The UK’s Association for the Cannabinoid Industry (ACI) is in high level talks with government authorities to develop a standardized CBD testing system.
The ACI seeks to create a safe, legal, and well-regulated CBD market in the UK. According to an announcement, the ACI is in high level discussions with the UK’s Laboratory of Government Chemists (LGC) to build better methods for testing CBD in foods.
The goal of the partnership is to create more precise cannabinoid testing. The LGC partnership would mark an “essential steps towards standardisation for the industry”, according to the announcement on May 14.
Last year, researchers found that over half of CBD products did not contain the advertised amount of CBD. ACI research has also revealed that 48% of UK residents do not have confidence in the CBD market.
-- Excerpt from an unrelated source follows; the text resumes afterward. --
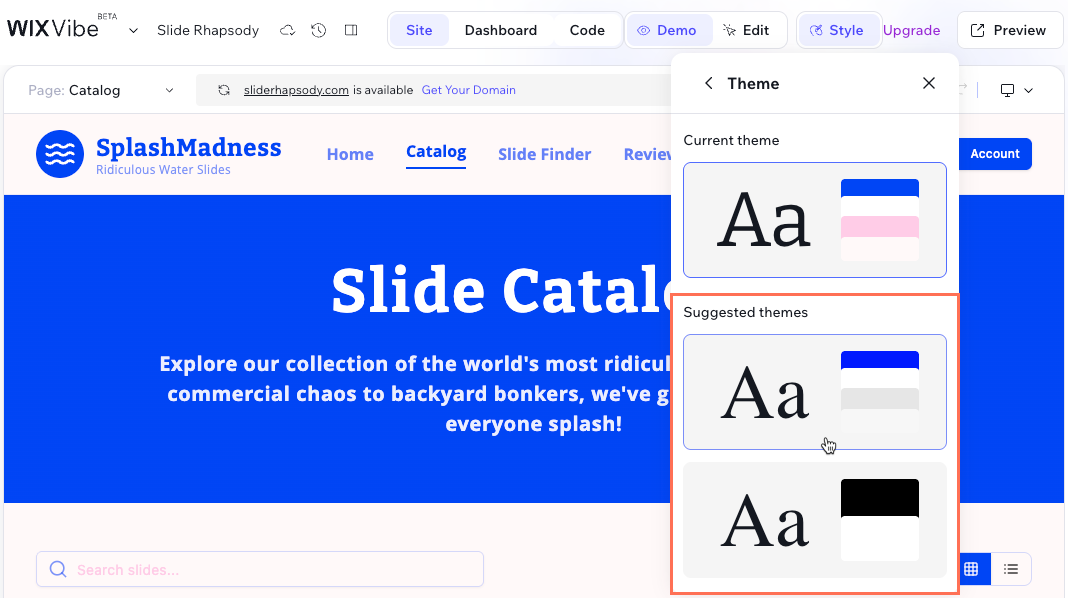Click the Upgrade link
1068x598 pixels.
point(911,30)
The ACI has sought to create CBD standardization protocols for months. The work was led by Dr. Parveen Bhatarah, the head of the ACI Regulatory and Compliance Unit.
The standardized cannabinoid testing will allow labs to detect levels to a higher degree of precision (approximately 0.0001%). Labs will identify whether samples contain more than 0.0001% of controlled cannabinoids (equivalent to 1mg/kg).
This level of precision is known as Level Of Detection (LOD). It will ensure cannabinoids do not exceed the threshold stated by the UK’s Misuse of Drugs Regulations.
Analytical testing laboratory Eurofins has developed similar standards. The best-in-class laboratory can test quantifiable levels of cannabinoids beyond 0.0025%, which is known as Level Of Quantification (LOQ). They use this method to test over 16 known cannabinoids.
The partnership with the LGC, however, would push cannabinoid testing to the next level in the UK. The LGC is seen as the gold standard within the analytical testing industry, and they often advise governments throughout the world.
Over Half of CBD Products Do Not Contain the Advertised Amount of CBD
Why is testing important? Last year, a peer-reviewed academic paper revealed that over half of CBD products do not contain the advertised amount of CBD on the label.
Researchers found that CBD oils sold at pharmacies, health shops, and online retailers frequently contained a different amount of CBD that what was claimed on the label.
In some cases, the CBD products were deliberately mislabeled to convince customers they contained more CBD. In other cases, manufacturers tried to label products accurately, but struggled due to inadequate testing.
The ACI’s goal is to develop a method of testing CBD in foods with a higher precision control.
“A lack of harmonisation in testing for cannabinoids led to important questions regarding product labelling and the analytical methodology used to declare the percentage of CBD and controlled cannabinoids on CBD products,” explains Dr. Parveen Bhatarah.
“Up to now there has been no standard analytical methodology for CBD product testing. Test result variations are further complicated due to the instability of most of these cannabinoids to light, temperature, humidity and air meaning sample preparation is key to consistency.”
Developing standardized testing will make it easier for CBD companies to sell products in stores and online. Standardized testing ensures CBD products meet UK requirements, and that means more accurate labels – and more CBD products legally available countrywide.